#### [Problem to work on]
In the listing below, count the lines containing the string "computer" and state only the number.

Start of Block

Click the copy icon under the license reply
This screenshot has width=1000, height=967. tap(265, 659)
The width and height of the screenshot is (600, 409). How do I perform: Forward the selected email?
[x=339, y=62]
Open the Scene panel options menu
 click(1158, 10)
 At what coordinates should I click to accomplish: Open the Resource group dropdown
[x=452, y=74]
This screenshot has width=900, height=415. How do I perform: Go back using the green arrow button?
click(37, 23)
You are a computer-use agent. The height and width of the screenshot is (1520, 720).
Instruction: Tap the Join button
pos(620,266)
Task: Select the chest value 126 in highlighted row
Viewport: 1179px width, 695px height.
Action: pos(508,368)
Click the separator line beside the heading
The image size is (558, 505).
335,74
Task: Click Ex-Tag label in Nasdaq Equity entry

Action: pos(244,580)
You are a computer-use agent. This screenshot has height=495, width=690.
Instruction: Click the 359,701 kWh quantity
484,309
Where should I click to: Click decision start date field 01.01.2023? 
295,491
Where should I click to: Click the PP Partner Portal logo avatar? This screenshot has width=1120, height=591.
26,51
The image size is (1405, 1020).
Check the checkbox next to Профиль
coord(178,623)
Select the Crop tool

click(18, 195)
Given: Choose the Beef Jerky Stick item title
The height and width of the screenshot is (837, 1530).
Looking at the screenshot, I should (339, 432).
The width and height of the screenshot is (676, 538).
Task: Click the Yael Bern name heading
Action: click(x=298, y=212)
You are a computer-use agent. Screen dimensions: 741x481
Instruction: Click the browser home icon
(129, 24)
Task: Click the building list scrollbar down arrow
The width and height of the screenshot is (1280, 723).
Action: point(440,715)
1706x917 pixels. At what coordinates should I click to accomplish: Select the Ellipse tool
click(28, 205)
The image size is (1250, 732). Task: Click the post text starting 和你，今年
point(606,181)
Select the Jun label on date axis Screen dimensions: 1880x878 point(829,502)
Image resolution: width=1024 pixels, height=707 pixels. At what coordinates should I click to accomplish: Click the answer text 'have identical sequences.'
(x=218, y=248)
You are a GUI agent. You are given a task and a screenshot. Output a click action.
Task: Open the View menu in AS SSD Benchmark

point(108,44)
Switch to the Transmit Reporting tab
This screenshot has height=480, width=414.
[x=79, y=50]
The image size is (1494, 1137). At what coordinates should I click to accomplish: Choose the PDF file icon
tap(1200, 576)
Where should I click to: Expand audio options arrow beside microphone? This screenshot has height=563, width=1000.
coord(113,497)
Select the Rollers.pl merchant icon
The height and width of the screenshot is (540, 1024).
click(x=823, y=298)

End of Block

#### [Exercise output]
3